Update PoseEstimator Script

Now we can call the preprocessing methods inside the PoseEstimator script. However, we first need to make some other additions.

Add Barracuda Namespace

We need to add the Unity.Barracuda namespace so that we can work with Tensors.

using System.Collections;
using System.Collections.Generic;
using UnityEngine;
using UnityEngine.Video;
using Unity.Barracuda;

Add Public Variables

We can define a public enum for the two different model versions. We can use this to create a dropdown menu in the inspector tab to switch between the two options. We will name it ModelType.

public class PoseEstimator : MonoBehaviour
{
    public enum ModelType
    {
        MobileNet,
        ResNet50
    }

Next, we will need a public ComputeShader variable so that we can access the PoseNetShader.

We can create a dropdown for selecting the model type by defining a public ModelType variable. We will set the default value to ModelType.ResNet50.

We also need a public bool variable to toggle between using the CPU and GPU for processing input.

Lastly, we need a public VectorInt variable to specify the dimensions of the input image. Using the original resolution of the video feed could significantly impact performance, so we will downscale the input image before feeding it to the model.

[Tooltip("The ComputeShader that will perform the model-specific preprocessing")]
public ComputeShader posenetShader;

[Tooltip("The model architecture used")]
public ModelType modelType = ModelType.ResNet50;

[Tooltip("Use GPU for preprocessing")]
public bool useGPU = true;

[Tooltip("The dimensions of the image being fed to the model")]
public Vector2Int imageDims = new Vector2Int(256, 256);

Add Private Variables

We will be maintaining the aspect ratio of the source video feed when downscaling the input image. We need to keep track of the current input dimensions so that we know when to calculate the new dimensions. Create a new private Vector2Int variable called targetDims.

Next, create a private float variable called aspectRatioScale. This will store the scaling value to update the targetDims.

The pixel data for the input image will be stored in a new private RenderTexture variable called rTex.

We will be encapsulating the appropriate preprocessing method using the Action<T> delegate.

The last new variable we need is a Barracuda Tensor to store the input data for the model.

- TASKS FOR THIS EXERCISE -
(a) In the PoseEstimator tutorial above, condense the paragraph beginning "We will be maintaining the aspect ratio" into a short bulleted list that keeps its main facts.
(b) Pick up the PoseEstimator tutorial above right after its last sentence and keep writing.

- ENTRIES PROVIDED -
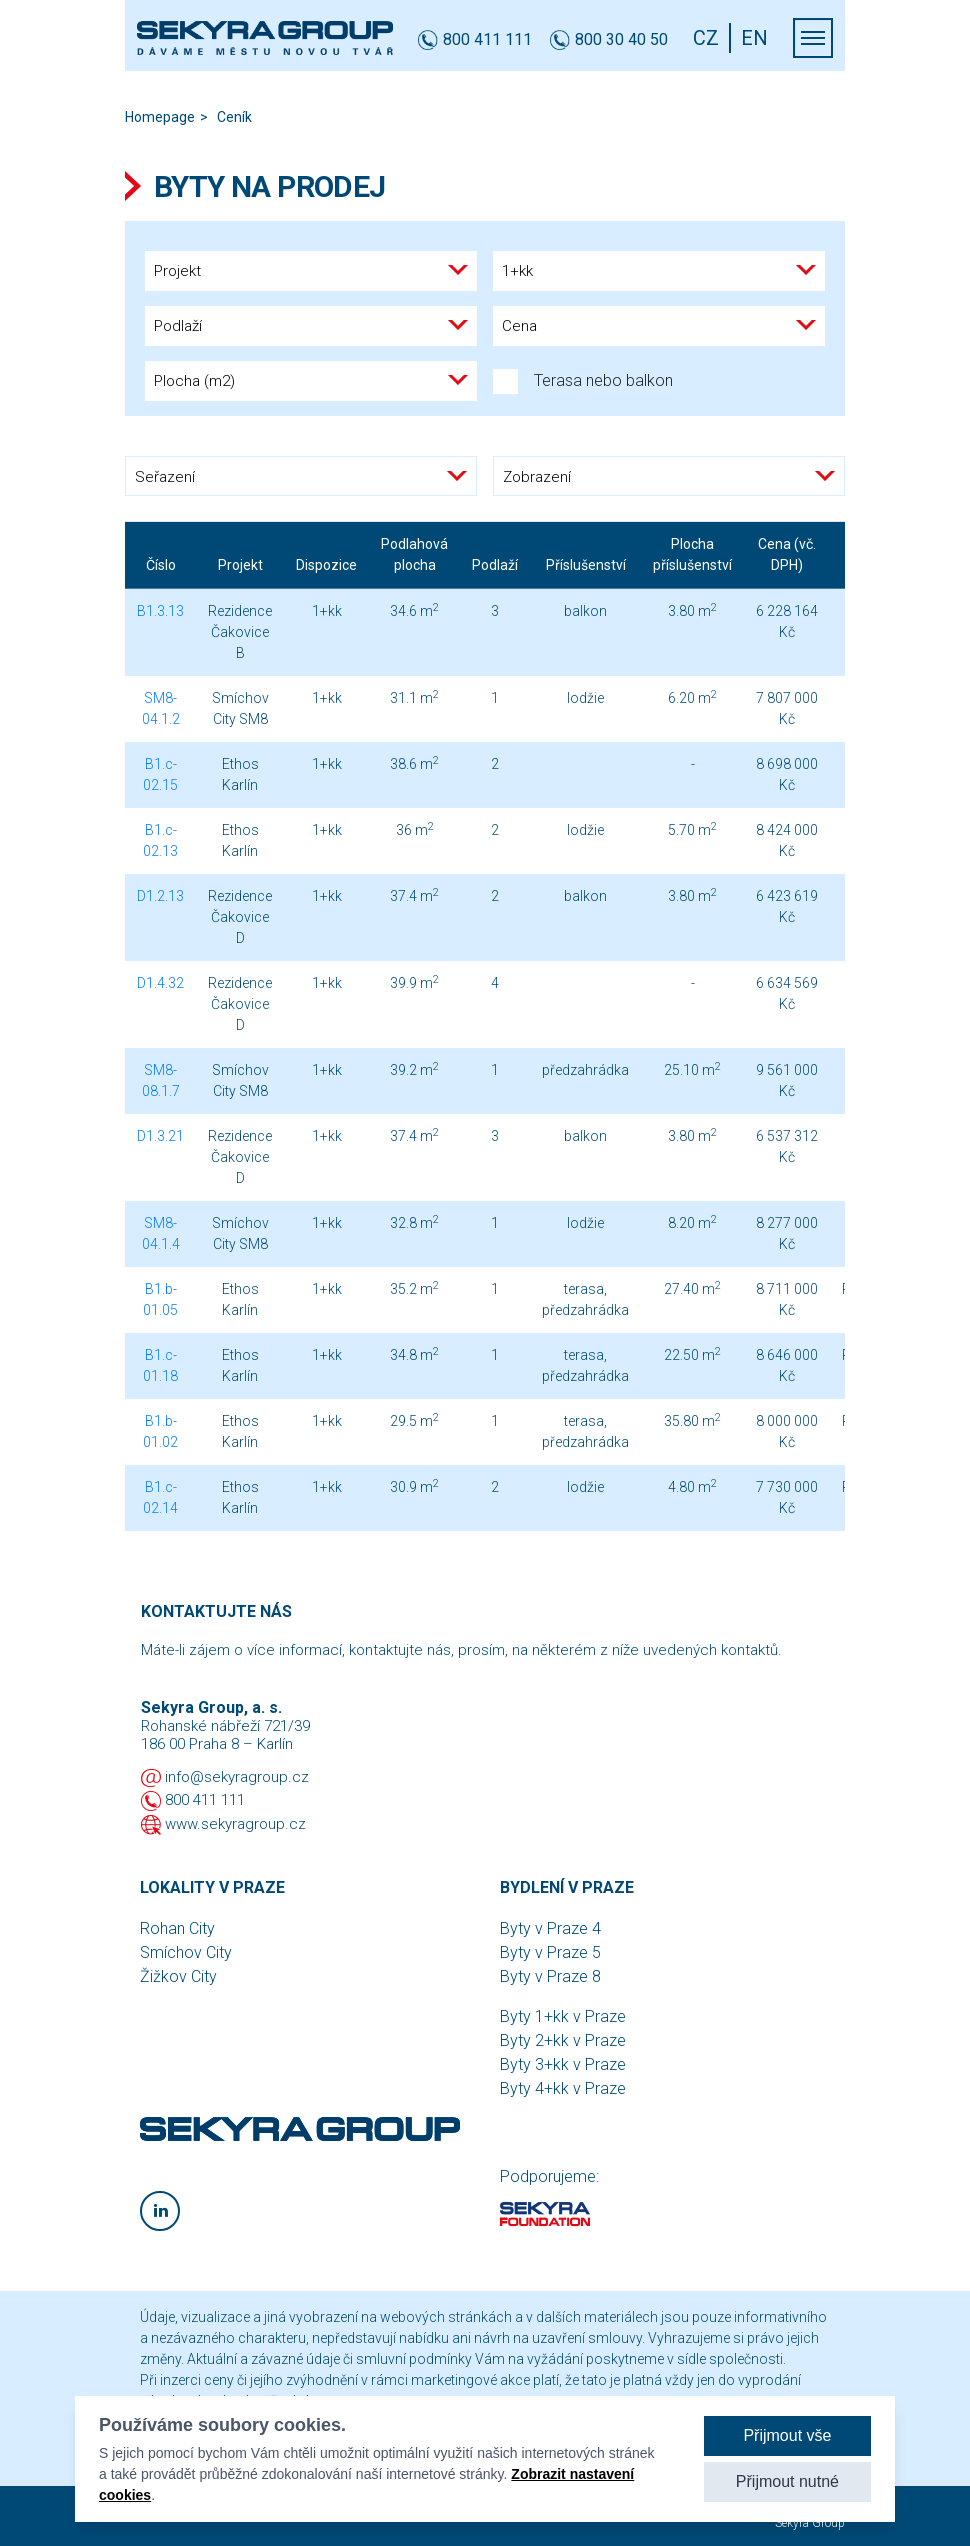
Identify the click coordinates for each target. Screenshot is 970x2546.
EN (754, 38)
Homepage (160, 117)
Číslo (161, 565)
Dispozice (326, 565)
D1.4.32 (160, 983)
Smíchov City (186, 1952)
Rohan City (177, 1928)
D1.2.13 (160, 896)
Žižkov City (178, 1976)
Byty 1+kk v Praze (563, 2016)
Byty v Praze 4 (550, 1928)
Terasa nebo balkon (583, 381)
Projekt (240, 565)
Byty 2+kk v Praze (563, 2040)
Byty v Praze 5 (550, 1952)
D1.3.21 (160, 1136)
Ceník (234, 117)
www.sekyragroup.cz (235, 1824)
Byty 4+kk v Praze (563, 2088)
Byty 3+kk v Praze (563, 2064)
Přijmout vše (787, 2435)
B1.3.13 (160, 611)
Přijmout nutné (787, 2481)
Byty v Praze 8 (550, 1976)
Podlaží (495, 565)
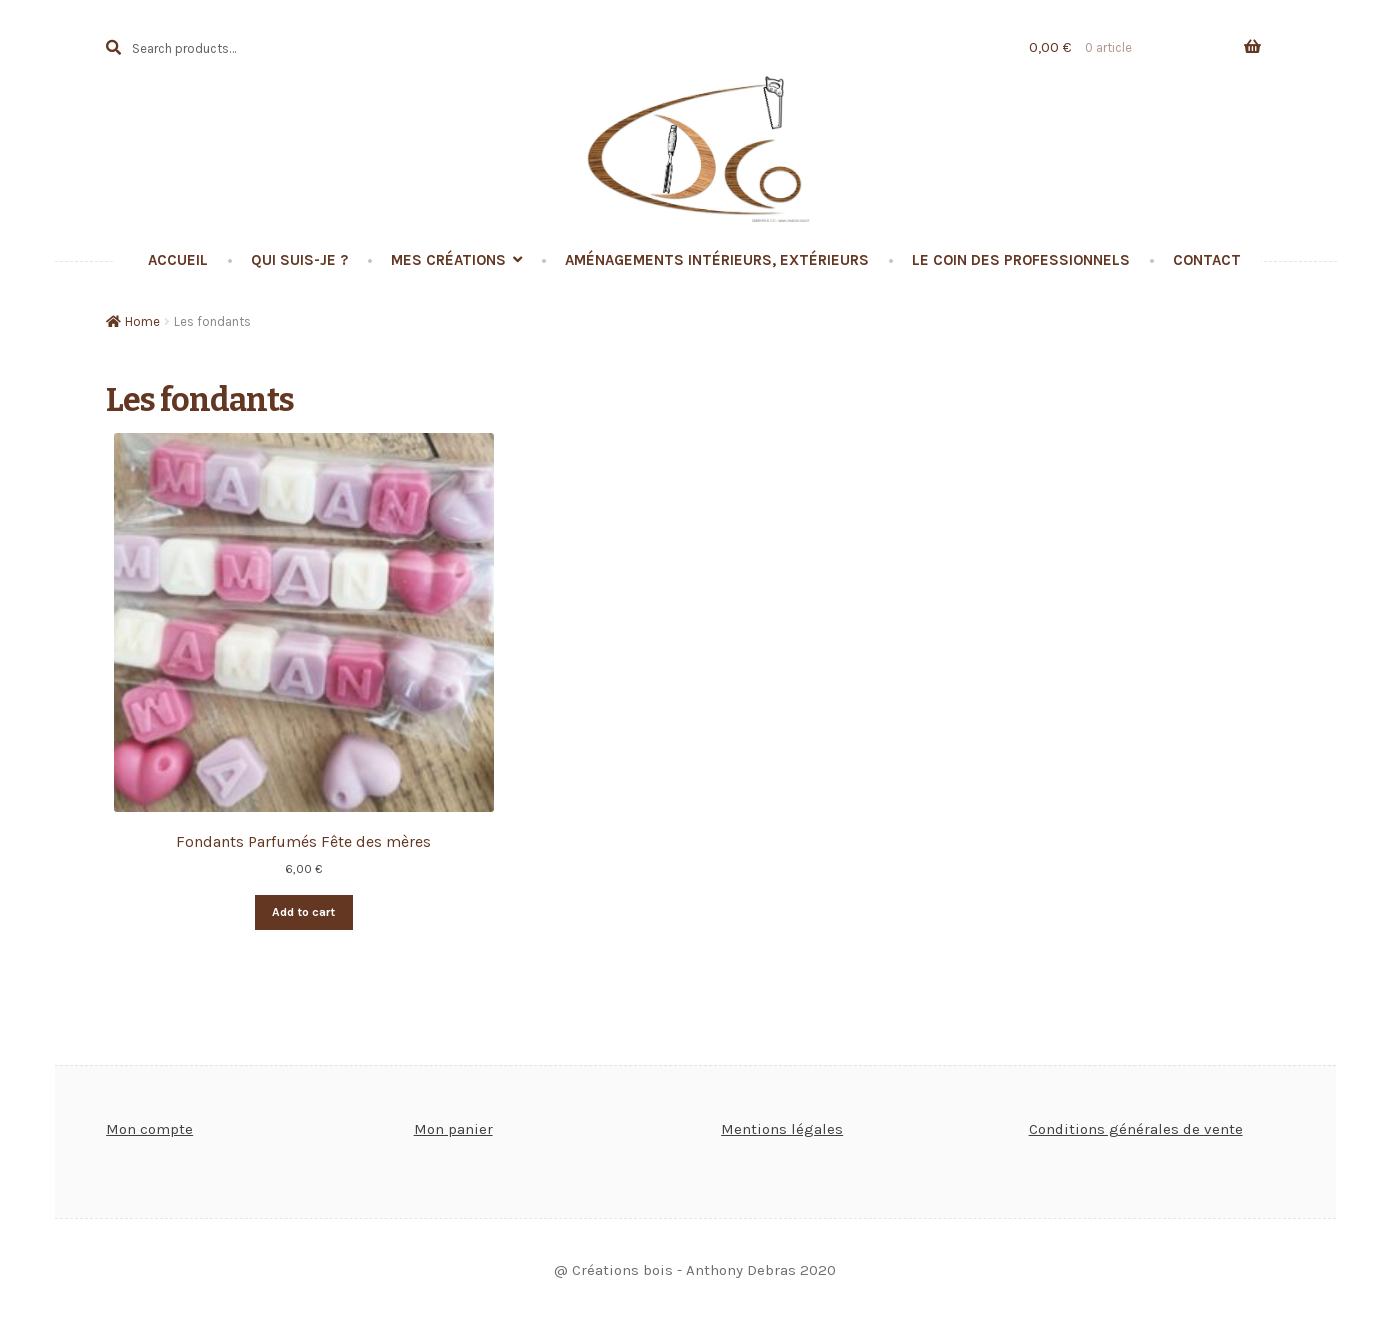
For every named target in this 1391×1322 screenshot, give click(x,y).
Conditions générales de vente (1136, 1129)
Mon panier (453, 1129)
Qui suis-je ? (299, 260)
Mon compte (149, 1129)
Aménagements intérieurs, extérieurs (717, 260)
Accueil (178, 260)
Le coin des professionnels (1021, 260)
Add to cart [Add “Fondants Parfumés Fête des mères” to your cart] (303, 912)
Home (142, 321)
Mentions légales (782, 1129)
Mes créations (448, 260)
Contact (1207, 260)
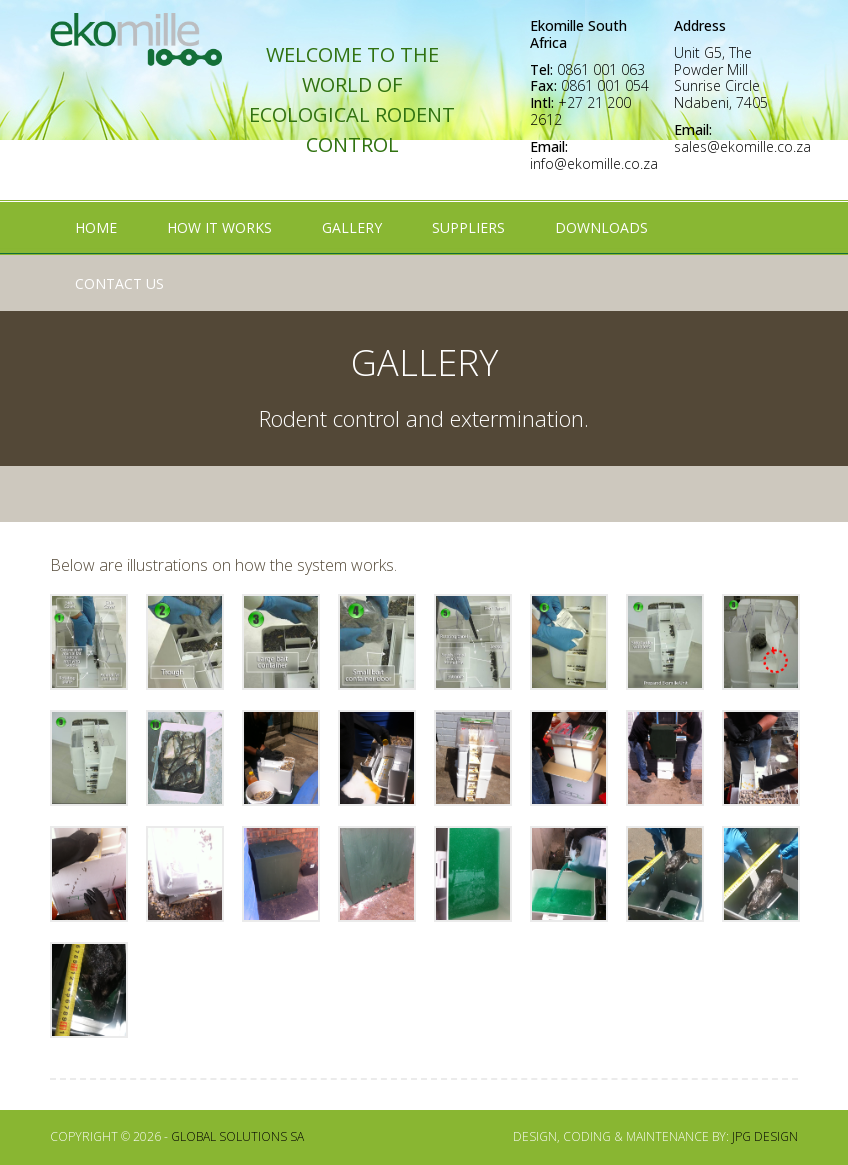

- RESULTS OF THE EXERCISE -
(a)
- The input image is downscaled while keeping the source video feed's aspect ratio.
- The current input dimensions are tracked so it is clear when new dimensions must be calculated.
- A new private Vector2Int variable named targetDims stores them.

(b)
// Target dimensions for model input
private Vector2Int targetDims;

// Used to scale the input image dimensions while maintaining aspect ratio
private float aspectRatioScale;

// The texture used to create input tensor
private RenderTexture rTex;

// The preprocessing function for the current model type
private System.Action<float[]> preProcessFunction;

// Stores the input data for the model
private Tensor input;

Update Start Method

At the bottom of the Start method, we need to adjust the input dimensions to maintain the source aspect ratio. We will use the height value to update the width for the input dimensions. We can then initialize rTex with the new input dimensions.

// Adjust the input dimensions to maintain the source aspect ratio
aspectRatioScale = (float)videoTexture.width / videoTexture.height;
targetDims.x = (int)(imageDims.y * aspectRatioScale);
imageDims.x = targetDims.x;

// Initialize the RenderTexture that will store the processed input image
rTex = RenderTexture.GetTemporary(imageDims.x, imageDims.y, 24, RenderTextureFormat.ARGBHalf);

Final Code

// Start is called before the first frame update
void Start()
{
    if (useWebcam)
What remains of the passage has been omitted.